## EXERCISE AIM
Your job is to set down the stretch of entries that opens with the line containing "Task: Click the back arrow icon" and closes with the line containing "View the 3,106". Keep both end lines, copy each exactly, and add nothing.

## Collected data
- Opening Delimiter -
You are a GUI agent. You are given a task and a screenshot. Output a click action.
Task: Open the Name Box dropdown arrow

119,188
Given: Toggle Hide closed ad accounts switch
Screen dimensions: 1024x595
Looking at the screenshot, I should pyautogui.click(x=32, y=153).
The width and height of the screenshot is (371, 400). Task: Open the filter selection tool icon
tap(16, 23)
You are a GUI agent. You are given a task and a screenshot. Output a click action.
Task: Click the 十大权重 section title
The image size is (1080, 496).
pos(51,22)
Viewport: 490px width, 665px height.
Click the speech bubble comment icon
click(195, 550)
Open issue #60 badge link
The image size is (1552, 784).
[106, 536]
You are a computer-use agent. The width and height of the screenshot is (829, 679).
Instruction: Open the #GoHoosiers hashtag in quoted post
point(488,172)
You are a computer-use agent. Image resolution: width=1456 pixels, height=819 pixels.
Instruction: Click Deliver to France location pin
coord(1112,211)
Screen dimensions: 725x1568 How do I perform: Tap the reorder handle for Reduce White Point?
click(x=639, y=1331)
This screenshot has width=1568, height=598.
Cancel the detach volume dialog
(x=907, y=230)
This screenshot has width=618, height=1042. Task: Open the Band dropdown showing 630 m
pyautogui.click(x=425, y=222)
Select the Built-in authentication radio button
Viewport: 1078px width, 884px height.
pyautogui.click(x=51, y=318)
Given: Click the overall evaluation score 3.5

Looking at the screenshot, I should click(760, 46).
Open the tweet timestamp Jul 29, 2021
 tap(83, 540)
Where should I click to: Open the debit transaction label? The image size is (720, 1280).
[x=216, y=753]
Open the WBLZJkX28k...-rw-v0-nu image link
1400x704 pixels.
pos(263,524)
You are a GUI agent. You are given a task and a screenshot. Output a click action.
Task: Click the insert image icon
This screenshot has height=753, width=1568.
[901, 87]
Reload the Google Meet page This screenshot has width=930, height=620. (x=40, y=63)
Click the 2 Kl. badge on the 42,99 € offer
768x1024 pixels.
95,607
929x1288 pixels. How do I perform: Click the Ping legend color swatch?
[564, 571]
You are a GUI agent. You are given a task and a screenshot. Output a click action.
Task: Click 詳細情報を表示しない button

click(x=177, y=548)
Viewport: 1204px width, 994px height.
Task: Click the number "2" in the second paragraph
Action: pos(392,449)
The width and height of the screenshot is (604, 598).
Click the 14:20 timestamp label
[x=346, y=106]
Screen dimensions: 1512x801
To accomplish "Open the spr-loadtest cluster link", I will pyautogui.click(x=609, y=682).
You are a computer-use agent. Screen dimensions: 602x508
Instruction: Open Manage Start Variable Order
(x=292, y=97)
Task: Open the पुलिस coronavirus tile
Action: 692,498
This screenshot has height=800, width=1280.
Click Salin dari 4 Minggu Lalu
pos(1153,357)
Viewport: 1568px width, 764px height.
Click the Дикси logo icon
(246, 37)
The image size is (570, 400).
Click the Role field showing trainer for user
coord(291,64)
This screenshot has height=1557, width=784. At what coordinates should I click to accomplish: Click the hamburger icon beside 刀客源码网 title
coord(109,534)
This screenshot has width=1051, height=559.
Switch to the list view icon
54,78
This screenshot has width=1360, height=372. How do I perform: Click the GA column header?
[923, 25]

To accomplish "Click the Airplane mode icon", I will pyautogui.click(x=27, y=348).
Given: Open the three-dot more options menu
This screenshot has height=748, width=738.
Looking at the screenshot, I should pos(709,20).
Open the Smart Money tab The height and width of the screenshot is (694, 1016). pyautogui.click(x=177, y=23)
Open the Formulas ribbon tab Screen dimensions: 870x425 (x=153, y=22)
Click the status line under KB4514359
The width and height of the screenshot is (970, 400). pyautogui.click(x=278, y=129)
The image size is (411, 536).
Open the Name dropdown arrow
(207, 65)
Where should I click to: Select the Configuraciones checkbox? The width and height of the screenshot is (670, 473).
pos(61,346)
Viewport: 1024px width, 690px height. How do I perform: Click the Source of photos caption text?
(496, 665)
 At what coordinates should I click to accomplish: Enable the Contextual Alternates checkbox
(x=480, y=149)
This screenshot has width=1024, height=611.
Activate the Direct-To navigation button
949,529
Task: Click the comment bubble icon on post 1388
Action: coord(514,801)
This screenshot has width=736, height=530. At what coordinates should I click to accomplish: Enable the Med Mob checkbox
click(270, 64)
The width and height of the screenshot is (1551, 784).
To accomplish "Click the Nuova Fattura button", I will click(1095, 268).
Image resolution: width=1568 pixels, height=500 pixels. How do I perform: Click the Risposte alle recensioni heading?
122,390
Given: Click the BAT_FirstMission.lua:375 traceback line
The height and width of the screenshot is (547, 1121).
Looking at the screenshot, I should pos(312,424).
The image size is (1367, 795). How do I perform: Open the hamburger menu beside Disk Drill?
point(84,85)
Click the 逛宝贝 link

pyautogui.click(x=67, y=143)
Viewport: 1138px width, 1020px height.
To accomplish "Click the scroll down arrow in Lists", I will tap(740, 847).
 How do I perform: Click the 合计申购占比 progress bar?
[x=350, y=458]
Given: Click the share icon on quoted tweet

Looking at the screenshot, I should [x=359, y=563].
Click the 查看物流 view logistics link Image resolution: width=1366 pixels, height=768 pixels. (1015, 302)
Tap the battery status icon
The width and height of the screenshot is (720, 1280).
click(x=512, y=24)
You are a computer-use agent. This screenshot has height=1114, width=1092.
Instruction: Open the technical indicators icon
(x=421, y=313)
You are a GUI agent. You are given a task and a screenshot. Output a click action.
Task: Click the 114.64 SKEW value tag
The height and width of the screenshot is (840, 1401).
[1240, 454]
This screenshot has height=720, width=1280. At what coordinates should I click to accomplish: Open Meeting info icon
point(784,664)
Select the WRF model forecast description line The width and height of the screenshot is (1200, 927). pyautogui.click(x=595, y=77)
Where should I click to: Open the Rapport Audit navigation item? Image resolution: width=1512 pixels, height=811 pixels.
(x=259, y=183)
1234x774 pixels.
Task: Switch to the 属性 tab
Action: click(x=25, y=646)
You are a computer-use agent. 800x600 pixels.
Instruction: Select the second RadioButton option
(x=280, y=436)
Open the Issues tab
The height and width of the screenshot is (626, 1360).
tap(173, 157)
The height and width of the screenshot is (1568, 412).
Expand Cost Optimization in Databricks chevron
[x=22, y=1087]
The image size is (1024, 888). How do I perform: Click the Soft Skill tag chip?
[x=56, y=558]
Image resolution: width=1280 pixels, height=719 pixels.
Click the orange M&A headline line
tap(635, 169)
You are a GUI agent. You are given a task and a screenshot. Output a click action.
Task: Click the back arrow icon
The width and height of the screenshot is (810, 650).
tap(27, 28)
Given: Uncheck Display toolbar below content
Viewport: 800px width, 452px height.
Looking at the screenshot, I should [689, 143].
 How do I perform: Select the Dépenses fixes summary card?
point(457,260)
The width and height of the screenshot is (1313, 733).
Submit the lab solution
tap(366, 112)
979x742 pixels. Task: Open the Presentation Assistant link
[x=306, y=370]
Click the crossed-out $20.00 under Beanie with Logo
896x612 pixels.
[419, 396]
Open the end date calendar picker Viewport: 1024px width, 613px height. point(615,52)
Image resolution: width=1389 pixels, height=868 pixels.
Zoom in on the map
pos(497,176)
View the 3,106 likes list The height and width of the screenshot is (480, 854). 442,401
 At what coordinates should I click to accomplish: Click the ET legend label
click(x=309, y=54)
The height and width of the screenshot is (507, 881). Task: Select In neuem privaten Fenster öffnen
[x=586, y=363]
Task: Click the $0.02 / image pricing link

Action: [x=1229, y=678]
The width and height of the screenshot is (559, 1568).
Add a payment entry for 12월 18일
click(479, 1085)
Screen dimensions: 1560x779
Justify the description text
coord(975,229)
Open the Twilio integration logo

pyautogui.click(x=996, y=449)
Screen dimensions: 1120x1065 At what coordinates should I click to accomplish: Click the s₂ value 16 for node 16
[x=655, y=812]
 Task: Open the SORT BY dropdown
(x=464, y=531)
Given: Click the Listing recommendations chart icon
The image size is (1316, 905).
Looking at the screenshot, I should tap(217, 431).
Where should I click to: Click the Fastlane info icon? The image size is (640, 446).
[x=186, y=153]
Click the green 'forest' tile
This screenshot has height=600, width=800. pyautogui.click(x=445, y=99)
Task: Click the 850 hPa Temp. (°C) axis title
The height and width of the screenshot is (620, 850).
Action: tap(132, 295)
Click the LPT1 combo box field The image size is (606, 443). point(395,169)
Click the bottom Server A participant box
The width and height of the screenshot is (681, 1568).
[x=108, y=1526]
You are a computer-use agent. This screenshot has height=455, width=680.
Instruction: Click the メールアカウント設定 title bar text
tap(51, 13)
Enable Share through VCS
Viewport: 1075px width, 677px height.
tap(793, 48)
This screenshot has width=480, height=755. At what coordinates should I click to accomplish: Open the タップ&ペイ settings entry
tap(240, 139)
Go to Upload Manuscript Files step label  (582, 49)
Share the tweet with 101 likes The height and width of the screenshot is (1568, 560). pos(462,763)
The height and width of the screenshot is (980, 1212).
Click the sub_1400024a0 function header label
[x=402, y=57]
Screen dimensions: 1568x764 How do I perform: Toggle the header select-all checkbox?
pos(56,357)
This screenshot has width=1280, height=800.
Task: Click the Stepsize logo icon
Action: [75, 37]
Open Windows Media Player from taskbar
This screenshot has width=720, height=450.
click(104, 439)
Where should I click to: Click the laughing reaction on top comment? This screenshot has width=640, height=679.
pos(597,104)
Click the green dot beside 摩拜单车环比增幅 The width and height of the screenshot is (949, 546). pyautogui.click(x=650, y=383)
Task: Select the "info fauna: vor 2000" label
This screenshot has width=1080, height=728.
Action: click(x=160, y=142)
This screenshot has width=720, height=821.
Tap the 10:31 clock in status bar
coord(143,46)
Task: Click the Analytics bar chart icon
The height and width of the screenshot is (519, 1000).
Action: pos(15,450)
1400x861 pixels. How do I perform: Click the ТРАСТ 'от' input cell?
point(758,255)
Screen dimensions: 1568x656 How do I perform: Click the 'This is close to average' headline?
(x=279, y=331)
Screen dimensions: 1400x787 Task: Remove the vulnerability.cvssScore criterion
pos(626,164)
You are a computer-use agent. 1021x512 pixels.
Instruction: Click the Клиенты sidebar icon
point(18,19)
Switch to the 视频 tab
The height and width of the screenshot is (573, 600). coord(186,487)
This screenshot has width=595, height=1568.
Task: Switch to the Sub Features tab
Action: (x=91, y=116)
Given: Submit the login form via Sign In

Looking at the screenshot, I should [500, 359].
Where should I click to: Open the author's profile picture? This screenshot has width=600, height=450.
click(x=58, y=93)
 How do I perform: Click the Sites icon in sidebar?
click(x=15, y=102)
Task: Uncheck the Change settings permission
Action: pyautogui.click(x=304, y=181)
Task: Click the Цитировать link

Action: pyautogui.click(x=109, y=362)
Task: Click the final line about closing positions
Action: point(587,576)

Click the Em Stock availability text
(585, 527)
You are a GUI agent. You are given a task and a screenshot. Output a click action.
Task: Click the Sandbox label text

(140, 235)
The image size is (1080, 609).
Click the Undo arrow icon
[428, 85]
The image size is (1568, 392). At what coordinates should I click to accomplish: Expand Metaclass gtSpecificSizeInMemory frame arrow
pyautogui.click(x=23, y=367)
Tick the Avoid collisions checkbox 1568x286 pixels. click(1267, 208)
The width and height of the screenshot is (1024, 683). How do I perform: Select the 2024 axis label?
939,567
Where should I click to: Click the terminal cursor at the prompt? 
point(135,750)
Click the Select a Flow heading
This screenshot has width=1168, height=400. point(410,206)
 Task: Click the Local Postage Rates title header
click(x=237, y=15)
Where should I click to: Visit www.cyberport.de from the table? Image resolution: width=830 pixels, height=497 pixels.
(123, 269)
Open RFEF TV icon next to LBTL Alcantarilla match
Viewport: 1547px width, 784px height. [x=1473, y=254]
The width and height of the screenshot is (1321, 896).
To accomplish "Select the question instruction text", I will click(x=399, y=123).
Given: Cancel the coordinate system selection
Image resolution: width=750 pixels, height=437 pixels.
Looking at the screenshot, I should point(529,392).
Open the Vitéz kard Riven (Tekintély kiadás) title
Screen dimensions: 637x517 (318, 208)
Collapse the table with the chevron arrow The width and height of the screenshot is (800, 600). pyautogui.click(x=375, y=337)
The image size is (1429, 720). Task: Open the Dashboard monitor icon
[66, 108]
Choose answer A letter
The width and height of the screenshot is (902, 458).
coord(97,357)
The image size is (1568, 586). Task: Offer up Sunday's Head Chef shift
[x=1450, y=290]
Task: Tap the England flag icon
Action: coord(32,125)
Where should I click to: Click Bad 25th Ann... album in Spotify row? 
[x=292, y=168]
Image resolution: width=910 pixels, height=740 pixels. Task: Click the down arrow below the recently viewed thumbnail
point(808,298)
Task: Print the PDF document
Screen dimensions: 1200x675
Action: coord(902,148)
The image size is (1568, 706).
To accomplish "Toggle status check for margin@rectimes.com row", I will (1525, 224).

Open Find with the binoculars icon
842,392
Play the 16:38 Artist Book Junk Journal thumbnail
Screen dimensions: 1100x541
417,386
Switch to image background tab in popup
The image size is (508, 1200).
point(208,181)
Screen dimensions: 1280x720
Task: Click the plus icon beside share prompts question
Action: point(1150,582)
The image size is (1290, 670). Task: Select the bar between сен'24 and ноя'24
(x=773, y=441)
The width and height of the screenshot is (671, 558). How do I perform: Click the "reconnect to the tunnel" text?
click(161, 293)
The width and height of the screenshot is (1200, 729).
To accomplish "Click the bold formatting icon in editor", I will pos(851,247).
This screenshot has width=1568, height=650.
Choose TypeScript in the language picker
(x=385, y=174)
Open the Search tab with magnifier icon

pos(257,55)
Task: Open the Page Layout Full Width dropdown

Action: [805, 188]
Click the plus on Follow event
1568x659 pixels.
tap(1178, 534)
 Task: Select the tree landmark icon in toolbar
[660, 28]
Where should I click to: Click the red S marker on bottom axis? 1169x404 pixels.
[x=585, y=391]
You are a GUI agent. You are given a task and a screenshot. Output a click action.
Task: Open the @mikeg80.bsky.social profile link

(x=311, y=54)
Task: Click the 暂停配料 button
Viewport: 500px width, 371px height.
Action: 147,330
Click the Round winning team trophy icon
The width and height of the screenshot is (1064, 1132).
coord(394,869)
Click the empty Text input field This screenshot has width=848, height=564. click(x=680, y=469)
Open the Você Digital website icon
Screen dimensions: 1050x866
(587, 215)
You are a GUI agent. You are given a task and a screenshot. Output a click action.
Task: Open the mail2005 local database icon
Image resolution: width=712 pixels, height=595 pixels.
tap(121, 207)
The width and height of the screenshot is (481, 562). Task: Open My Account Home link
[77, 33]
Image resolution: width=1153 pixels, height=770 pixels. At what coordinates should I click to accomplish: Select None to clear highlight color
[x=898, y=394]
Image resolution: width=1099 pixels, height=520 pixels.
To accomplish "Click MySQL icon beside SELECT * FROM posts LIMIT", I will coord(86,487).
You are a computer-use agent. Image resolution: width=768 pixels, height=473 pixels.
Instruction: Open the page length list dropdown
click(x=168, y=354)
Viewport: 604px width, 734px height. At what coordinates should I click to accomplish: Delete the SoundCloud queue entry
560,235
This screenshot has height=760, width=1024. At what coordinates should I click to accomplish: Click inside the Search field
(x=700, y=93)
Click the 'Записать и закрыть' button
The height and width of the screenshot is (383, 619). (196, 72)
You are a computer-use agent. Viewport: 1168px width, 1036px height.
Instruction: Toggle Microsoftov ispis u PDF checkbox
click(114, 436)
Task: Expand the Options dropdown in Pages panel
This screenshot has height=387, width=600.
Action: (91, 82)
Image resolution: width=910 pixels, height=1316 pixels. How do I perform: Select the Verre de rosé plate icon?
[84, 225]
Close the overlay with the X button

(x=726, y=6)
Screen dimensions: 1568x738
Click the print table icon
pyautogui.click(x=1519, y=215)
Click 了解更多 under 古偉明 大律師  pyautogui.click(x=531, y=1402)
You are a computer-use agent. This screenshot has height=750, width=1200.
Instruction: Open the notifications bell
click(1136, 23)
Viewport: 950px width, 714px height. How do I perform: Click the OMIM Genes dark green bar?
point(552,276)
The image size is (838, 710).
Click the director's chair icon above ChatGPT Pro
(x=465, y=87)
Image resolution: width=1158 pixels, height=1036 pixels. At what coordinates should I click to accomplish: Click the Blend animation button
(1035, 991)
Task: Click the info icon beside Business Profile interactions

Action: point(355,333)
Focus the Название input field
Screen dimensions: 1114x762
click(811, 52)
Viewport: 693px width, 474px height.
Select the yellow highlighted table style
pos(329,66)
- Closing Delimiter -
## SOLUTION TO THIS EXERCISE
Task: Click the back arrow icon
The width and height of the screenshot is (810, 650).
tap(27, 28)
Given: Uncheck Display toolbar below content
Viewport: 800px width, 452px height.
Looking at the screenshot, I should [689, 143].
 How do I perform: Select the Dépenses fixes summary card?
point(457,260)
The width and height of the screenshot is (1313, 733).
Submit the lab solution
tap(366, 112)
979x742 pixels. Task: Open the Presentation Assistant link
[x=306, y=370]
Click the crossed-out $20.00 under Beanie with Logo
896x612 pixels.
[419, 396]
Open the end date calendar picker Viewport: 1024px width, 613px height. point(615,52)
Image resolution: width=1389 pixels, height=868 pixels.
Zoom in on the map
pos(497,176)
View the 3,106 likes list The height and width of the screenshot is (480, 854). 442,401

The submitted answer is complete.